(WHAT YOU ARE ASKED TO DO) From the entries below, extract every line that includes the word "computer".

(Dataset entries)
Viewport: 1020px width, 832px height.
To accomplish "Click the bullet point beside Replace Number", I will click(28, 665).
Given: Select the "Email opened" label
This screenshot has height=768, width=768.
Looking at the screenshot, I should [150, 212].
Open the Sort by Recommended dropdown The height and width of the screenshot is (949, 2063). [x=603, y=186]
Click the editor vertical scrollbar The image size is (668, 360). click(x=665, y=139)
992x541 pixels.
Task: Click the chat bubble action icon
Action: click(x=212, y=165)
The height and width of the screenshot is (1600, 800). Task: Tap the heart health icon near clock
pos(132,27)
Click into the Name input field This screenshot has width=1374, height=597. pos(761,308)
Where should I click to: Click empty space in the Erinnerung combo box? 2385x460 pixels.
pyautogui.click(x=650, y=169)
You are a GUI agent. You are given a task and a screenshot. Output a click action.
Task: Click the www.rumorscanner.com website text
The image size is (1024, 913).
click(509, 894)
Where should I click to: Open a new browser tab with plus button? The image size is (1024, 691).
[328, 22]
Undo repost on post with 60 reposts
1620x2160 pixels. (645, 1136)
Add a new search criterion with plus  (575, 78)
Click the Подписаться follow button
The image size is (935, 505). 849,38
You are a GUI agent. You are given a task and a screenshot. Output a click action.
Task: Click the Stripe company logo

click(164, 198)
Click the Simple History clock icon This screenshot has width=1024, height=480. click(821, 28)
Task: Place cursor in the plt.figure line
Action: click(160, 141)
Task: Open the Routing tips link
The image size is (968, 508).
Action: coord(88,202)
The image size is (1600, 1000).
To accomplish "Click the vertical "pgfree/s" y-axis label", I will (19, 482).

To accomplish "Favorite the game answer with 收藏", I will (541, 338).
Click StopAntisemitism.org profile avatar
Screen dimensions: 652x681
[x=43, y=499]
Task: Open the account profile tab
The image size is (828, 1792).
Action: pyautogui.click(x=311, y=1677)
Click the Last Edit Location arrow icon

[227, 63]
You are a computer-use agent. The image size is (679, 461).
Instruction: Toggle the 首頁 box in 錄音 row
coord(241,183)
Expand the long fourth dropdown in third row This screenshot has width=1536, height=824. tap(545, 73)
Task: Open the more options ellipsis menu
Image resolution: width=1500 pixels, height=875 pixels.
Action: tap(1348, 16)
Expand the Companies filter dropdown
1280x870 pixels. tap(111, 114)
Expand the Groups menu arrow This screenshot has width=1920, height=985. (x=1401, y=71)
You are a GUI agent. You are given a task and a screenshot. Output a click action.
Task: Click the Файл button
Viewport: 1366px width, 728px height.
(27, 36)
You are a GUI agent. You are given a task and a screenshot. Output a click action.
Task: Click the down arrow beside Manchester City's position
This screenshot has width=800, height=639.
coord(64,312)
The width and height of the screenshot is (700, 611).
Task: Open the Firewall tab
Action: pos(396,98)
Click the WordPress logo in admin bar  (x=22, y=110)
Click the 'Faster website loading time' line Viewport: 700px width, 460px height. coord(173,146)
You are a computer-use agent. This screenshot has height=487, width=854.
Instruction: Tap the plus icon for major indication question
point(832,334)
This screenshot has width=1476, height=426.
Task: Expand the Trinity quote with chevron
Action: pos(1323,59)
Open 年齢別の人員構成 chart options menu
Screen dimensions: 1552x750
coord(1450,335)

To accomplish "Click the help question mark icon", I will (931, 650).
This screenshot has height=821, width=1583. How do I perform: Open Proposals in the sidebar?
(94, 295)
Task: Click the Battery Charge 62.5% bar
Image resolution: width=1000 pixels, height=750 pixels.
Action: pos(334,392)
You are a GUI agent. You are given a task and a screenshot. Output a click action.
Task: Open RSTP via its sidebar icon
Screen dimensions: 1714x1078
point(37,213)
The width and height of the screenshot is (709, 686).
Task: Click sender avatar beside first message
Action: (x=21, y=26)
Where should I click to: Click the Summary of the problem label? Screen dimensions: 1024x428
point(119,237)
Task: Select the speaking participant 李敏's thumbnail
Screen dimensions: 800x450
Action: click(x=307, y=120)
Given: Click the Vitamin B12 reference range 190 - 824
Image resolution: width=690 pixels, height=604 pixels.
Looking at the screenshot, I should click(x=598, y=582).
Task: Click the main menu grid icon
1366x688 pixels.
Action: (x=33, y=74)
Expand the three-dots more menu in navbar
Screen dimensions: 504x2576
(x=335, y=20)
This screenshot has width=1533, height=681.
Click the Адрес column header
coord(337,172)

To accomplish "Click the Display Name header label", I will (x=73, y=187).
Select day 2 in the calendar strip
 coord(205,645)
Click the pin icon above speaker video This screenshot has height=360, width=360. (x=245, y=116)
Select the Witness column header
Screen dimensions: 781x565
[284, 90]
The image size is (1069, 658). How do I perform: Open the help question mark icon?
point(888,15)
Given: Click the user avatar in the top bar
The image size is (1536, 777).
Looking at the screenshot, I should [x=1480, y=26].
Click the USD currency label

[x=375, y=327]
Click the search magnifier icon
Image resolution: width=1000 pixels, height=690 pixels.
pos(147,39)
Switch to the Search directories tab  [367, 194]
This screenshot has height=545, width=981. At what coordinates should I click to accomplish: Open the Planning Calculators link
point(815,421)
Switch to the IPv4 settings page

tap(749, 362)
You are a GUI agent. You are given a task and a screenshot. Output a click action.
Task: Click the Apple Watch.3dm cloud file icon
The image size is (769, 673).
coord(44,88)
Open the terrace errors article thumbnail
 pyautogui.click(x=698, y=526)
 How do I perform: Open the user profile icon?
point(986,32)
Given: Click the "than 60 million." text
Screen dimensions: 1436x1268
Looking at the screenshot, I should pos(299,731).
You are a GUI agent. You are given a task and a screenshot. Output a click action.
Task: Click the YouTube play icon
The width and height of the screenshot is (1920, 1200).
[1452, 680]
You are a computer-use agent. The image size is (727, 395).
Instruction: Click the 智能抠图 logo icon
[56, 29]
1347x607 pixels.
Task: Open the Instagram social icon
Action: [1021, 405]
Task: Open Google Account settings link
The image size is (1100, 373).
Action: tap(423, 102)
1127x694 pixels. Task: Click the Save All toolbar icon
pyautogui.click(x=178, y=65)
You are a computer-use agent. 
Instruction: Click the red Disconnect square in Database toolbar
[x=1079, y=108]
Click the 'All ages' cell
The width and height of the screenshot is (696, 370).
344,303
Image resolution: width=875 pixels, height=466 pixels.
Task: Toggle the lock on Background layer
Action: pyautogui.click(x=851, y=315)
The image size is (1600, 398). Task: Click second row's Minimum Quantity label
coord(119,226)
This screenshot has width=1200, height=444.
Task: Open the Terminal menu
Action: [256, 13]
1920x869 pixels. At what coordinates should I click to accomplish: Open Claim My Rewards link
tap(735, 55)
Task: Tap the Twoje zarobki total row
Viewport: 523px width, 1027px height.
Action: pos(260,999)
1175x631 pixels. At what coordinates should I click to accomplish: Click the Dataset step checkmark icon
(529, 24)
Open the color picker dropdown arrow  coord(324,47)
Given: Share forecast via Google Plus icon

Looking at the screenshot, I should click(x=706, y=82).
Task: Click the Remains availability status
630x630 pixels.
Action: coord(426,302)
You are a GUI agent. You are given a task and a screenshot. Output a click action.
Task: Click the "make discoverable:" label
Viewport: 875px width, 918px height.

(RESULT OF THE EXERCISE)
You are a computer-use agent. The image size is (679, 461).
You are a computer-use agent. This screenshot has height=487, width=854.
You are a computer-use agent. The image size is (727, 395).
You are a computer-use agent. 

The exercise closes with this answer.